:: EXTRACTED MATERIAL ::
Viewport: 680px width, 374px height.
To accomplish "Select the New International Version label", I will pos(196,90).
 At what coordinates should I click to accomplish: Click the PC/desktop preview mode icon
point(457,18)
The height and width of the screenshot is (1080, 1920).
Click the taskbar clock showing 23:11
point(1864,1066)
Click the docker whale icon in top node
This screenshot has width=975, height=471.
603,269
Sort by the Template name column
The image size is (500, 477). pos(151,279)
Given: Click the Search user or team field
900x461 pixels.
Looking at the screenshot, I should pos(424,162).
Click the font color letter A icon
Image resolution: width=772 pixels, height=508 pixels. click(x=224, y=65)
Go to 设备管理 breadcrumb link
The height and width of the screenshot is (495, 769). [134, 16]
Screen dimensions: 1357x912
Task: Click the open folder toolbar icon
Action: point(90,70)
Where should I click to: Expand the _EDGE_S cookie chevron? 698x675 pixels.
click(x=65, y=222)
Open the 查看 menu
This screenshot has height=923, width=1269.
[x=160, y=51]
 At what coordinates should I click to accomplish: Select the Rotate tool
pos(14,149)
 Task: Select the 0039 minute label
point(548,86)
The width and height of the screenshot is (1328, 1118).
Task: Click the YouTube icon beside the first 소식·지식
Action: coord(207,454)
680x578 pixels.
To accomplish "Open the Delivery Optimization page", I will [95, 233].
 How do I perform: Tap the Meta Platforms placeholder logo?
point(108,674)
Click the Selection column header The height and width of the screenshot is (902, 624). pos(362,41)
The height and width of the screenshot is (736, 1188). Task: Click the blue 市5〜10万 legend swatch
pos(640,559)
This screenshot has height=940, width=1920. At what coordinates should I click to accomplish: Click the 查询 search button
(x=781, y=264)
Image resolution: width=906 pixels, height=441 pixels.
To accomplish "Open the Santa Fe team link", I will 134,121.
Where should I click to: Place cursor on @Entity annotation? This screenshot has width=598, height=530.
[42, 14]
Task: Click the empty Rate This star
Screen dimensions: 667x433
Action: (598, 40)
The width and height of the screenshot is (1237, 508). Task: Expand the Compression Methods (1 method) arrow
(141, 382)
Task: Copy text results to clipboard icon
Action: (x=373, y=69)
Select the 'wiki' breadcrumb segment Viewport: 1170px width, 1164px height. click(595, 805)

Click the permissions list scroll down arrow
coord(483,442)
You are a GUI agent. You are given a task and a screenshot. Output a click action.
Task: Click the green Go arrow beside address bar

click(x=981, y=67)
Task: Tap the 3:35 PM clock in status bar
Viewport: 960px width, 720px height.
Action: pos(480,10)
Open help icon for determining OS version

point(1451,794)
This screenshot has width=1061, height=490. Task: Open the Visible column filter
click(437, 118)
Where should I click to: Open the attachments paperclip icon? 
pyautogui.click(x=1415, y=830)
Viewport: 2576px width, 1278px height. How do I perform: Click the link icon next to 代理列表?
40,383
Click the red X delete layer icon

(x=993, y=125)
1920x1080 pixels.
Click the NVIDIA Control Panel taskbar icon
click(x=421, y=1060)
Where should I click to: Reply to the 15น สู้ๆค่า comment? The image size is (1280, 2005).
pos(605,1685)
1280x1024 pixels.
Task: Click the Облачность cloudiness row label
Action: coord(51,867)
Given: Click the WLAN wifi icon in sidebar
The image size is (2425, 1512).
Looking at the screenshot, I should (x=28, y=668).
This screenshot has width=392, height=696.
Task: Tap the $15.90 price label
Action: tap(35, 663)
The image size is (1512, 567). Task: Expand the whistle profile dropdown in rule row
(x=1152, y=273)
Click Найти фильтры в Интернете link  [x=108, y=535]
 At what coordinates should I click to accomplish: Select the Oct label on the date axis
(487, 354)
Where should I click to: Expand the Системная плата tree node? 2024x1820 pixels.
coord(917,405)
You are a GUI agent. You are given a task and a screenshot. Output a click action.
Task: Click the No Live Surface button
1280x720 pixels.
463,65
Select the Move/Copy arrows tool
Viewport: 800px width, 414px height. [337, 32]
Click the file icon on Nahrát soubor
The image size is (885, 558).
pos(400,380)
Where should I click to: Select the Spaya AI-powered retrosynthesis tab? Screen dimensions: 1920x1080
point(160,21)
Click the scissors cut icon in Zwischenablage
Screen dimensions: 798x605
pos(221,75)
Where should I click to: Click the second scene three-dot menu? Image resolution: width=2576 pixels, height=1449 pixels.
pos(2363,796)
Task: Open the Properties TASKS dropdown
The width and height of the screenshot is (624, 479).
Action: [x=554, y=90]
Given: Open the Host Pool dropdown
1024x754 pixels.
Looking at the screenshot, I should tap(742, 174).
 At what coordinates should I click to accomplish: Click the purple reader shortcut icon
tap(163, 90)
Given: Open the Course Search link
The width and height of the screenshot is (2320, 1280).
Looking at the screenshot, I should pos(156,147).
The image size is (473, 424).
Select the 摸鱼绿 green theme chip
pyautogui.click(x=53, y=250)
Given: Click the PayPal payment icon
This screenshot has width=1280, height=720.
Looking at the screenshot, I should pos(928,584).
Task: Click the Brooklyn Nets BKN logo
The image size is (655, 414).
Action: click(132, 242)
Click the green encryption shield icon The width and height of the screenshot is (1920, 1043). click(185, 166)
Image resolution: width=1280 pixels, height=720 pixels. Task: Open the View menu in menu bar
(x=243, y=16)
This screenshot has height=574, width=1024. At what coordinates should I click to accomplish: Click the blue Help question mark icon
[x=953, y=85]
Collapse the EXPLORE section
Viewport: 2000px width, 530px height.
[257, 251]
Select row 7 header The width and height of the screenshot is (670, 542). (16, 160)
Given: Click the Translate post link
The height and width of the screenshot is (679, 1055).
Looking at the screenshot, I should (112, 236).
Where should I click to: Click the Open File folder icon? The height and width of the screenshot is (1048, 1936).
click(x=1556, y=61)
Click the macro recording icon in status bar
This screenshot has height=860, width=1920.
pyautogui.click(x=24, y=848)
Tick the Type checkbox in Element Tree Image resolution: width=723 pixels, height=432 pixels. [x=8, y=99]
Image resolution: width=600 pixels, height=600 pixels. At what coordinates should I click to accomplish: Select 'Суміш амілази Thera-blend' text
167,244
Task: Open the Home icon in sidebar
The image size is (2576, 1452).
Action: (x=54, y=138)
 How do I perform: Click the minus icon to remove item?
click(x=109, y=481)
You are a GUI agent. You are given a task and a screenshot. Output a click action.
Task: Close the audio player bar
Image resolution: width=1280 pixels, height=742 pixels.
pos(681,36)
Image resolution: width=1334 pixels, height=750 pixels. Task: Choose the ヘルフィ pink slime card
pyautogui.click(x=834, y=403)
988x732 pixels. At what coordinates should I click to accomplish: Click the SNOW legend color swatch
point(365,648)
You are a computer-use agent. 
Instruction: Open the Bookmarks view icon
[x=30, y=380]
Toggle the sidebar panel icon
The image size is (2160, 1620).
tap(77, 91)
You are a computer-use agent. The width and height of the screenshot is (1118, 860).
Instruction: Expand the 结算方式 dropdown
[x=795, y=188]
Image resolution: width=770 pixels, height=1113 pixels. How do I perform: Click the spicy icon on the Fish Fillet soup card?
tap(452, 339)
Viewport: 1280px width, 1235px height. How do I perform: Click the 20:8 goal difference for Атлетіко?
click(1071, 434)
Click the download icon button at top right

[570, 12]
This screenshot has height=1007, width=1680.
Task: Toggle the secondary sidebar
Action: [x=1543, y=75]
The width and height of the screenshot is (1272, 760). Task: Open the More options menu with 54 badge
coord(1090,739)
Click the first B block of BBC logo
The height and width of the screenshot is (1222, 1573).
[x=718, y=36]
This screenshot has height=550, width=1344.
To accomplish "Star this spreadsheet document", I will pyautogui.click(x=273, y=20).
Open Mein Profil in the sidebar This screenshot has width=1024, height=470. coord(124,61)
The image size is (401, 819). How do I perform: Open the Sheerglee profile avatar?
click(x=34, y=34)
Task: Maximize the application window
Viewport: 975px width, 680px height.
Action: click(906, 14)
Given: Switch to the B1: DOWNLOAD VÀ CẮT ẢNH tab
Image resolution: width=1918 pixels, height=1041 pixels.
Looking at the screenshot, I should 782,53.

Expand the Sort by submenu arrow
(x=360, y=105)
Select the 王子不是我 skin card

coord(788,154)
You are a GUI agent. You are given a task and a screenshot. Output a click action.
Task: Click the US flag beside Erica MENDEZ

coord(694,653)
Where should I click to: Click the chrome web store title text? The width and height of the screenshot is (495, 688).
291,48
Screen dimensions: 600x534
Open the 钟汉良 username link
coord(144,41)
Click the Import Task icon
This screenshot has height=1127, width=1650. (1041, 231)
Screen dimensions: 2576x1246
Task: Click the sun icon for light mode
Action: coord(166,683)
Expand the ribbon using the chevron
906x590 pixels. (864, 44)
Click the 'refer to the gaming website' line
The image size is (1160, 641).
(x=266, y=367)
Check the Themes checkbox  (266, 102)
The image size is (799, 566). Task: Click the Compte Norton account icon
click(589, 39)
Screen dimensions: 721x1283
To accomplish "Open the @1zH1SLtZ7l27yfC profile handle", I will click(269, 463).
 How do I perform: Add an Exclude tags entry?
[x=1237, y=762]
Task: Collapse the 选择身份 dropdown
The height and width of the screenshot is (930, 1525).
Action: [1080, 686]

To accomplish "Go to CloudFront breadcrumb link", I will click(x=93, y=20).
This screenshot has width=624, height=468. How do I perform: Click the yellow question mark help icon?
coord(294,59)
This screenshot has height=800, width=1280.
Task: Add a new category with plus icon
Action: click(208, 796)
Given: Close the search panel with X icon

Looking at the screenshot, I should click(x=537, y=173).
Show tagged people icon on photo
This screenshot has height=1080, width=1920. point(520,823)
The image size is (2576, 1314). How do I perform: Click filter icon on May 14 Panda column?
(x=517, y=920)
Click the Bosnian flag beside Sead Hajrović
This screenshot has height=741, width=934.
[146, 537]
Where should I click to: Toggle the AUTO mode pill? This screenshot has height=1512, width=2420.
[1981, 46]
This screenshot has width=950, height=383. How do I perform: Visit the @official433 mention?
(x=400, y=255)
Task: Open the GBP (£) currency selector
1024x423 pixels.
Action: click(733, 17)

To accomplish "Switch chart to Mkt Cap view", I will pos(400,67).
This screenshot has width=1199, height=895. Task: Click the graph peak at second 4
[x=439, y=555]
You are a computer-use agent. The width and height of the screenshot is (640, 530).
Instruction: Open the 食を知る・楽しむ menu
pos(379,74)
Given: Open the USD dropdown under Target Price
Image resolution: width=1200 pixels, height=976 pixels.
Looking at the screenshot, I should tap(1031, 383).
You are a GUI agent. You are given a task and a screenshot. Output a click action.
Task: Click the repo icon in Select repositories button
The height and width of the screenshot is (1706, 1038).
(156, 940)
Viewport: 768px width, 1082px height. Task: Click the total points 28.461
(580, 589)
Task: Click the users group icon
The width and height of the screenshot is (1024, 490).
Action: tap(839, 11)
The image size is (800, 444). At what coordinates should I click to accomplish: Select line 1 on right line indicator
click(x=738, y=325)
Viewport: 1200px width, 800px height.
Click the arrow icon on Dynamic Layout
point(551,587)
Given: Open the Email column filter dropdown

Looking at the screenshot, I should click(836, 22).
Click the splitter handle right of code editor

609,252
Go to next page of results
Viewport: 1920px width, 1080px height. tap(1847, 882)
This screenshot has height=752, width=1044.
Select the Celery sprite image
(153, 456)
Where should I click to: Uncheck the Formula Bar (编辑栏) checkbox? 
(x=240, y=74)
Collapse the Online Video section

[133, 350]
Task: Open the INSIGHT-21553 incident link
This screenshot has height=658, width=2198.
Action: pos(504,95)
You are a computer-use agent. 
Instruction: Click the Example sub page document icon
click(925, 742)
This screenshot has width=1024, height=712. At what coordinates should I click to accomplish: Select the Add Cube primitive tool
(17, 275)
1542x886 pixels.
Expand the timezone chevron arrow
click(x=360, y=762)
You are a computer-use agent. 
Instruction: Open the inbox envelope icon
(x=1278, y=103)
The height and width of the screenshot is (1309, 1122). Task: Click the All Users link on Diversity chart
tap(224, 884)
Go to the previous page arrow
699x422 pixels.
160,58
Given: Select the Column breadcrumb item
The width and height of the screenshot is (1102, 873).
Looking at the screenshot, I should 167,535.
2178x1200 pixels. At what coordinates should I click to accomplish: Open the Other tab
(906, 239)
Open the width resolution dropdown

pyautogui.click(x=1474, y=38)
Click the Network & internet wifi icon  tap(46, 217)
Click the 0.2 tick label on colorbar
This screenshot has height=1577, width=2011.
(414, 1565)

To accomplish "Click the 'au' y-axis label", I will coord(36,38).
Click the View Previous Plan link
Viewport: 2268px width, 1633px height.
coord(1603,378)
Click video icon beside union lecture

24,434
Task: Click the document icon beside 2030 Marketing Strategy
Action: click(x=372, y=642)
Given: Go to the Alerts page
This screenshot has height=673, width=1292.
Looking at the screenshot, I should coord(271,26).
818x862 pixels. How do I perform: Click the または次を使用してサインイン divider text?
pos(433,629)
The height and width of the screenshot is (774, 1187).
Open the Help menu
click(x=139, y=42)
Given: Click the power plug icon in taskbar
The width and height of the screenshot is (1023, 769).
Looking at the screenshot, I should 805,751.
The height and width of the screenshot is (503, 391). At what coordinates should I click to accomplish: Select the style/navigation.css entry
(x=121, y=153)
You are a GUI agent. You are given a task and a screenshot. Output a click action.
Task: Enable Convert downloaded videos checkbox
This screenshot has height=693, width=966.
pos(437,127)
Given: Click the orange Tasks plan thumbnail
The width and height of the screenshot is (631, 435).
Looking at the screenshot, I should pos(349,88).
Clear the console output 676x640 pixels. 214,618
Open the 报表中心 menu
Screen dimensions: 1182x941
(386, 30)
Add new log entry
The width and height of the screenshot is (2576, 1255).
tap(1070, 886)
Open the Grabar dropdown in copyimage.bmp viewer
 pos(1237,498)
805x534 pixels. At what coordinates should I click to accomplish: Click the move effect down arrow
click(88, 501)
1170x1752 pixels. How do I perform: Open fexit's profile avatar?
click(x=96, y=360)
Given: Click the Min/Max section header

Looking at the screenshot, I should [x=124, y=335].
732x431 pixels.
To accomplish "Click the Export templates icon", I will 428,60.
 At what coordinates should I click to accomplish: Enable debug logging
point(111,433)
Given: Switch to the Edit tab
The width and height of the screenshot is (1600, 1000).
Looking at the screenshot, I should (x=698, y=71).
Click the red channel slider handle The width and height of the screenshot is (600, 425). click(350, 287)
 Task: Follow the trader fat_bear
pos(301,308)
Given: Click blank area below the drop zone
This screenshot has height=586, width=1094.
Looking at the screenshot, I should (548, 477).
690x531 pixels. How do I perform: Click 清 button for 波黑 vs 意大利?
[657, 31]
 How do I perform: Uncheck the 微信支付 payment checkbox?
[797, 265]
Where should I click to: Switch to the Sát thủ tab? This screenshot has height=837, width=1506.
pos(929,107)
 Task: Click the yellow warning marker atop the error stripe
:::
• _TASK TO CARRY OUT_:
Render as a numbered list, omitting blank lines, the lines from the one with "Given: Click the Translate post link" up to and including the one with "Looking at the screenshot, I should (112, 236).".

• _OUTPUT FOR THIS EXERCISE_:
1. Given: Click the Translate post link
2. The height and width of the screenshot is (679, 1055).
3. Looking at the screenshot, I should (112, 236).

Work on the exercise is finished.